The Te Atatu site where Integrated was working before it failed last year. Photo / Supplied
The Te Atatu site where Integrated was working before it failed last year. Photo / Supplied

"The Northcote apartments are a good example of modular construction's advantages in apartment building in New Zealand, where developers can benefit from factory-controlled products that enhance the construction delivery process, which both the developer and builders can benefit from, for multi-storey residential construction," Aitken said.

"We can achieve a much higher specification for the cost compared with present traditional construction," he said.

TLC's first housing project in New Zealand is at Papakura where 64 homes are being assembled from Vietnam. Those arrived here late last year and work on a site is underway now.

The business was established in 2001, initially in the heavy steel fabrication sector. But knowledge gathered there allowed it to expand into modular construction.

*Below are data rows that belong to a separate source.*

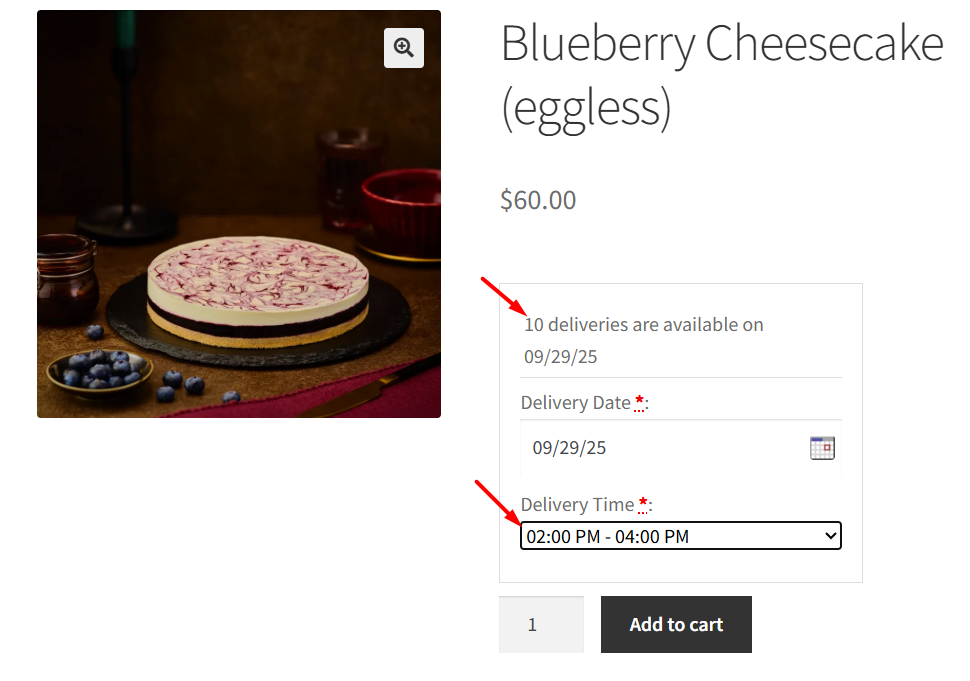Click the red asterisk beside Delivery Date
970x681 pixels.
point(640,402)
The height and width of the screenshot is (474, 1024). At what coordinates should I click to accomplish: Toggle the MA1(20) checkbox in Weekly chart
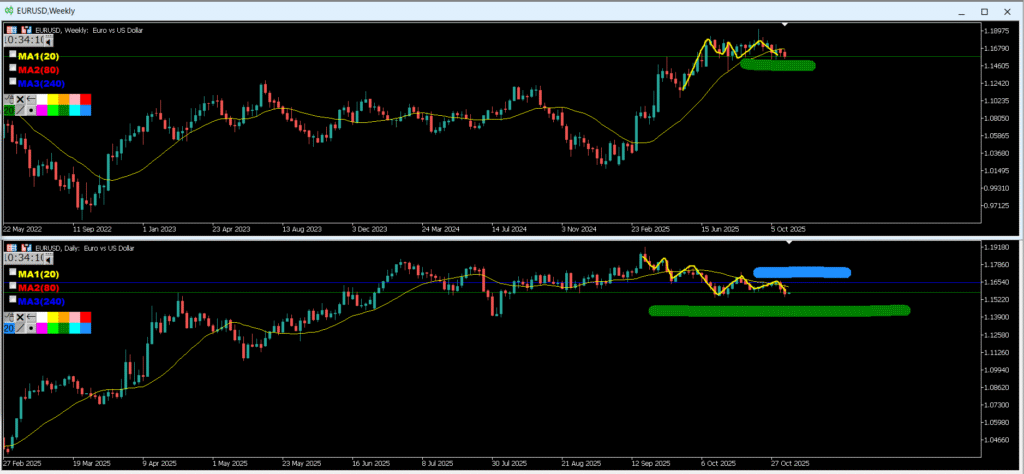coord(13,56)
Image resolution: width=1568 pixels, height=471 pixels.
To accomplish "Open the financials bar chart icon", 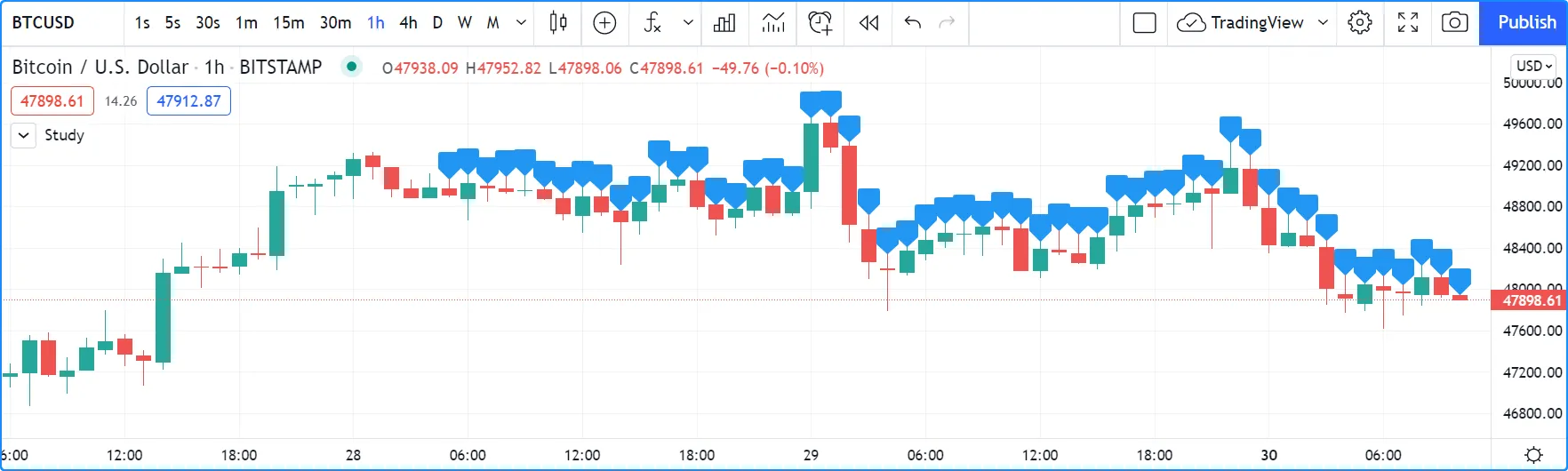I will 724,23.
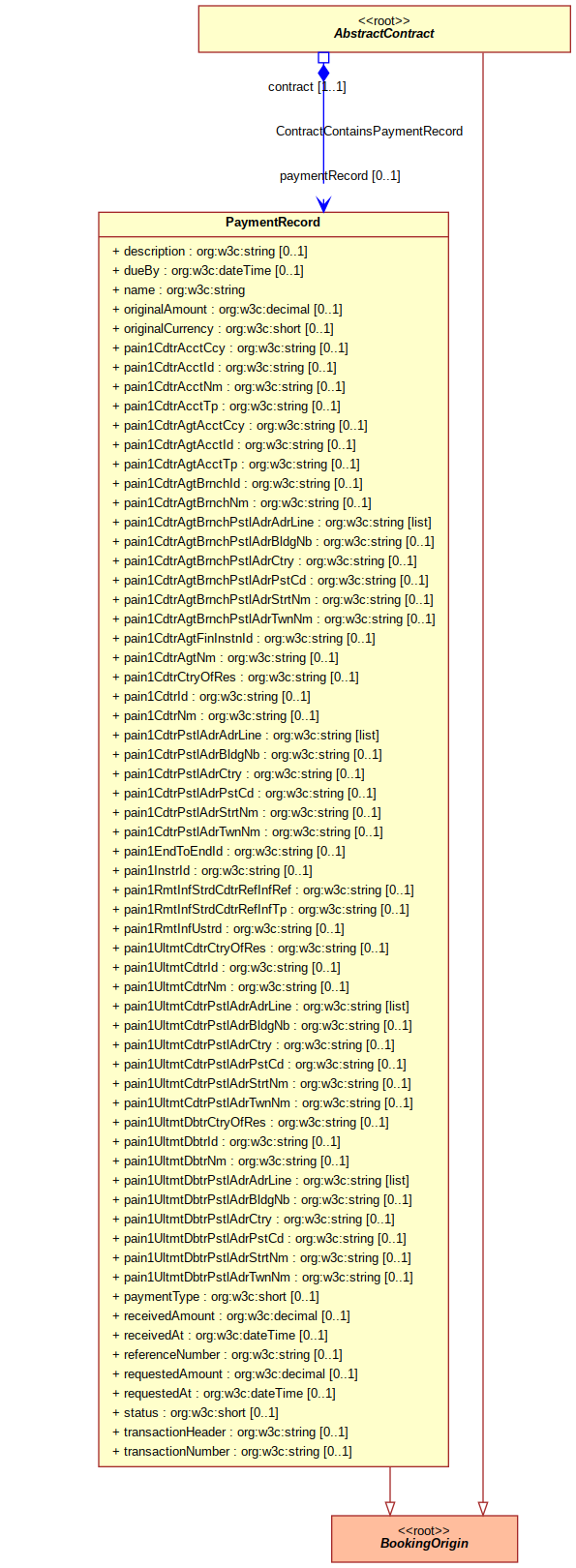Image resolution: width=576 pixels, height=1568 pixels.
Task: Open the BookingOrigin root class node
Action: (x=424, y=1538)
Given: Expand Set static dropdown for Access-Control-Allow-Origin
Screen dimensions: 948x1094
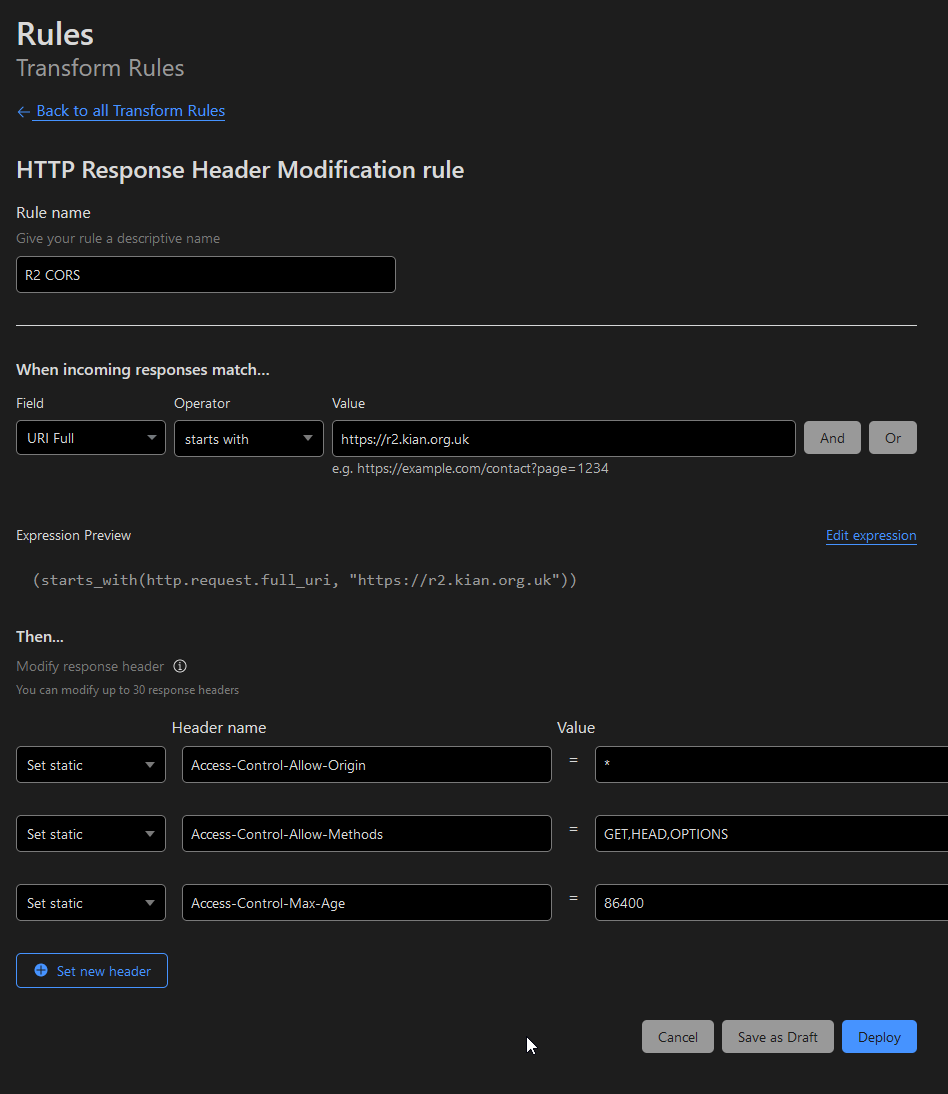Looking at the screenshot, I should point(91,765).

Christian Hurzeler, Kāinga Ora's large-scale development director, said the Northcote project was an example of how the state entity was increasing housing availability to the public at both affordable and market rates.

"Northcote residents will get better transport links to the North Shore and central city, improved infrastructure, and new and rejuvenated public spaces. Elevation will have 182 apartments, of which 40 per cent will be affordable homes," Hurzeler said.

At Northcote, 380 older state homes would be replaced by 470 new state places, she said. But in its entirety, around 1700 KiwiBuild, state and private homes were planned.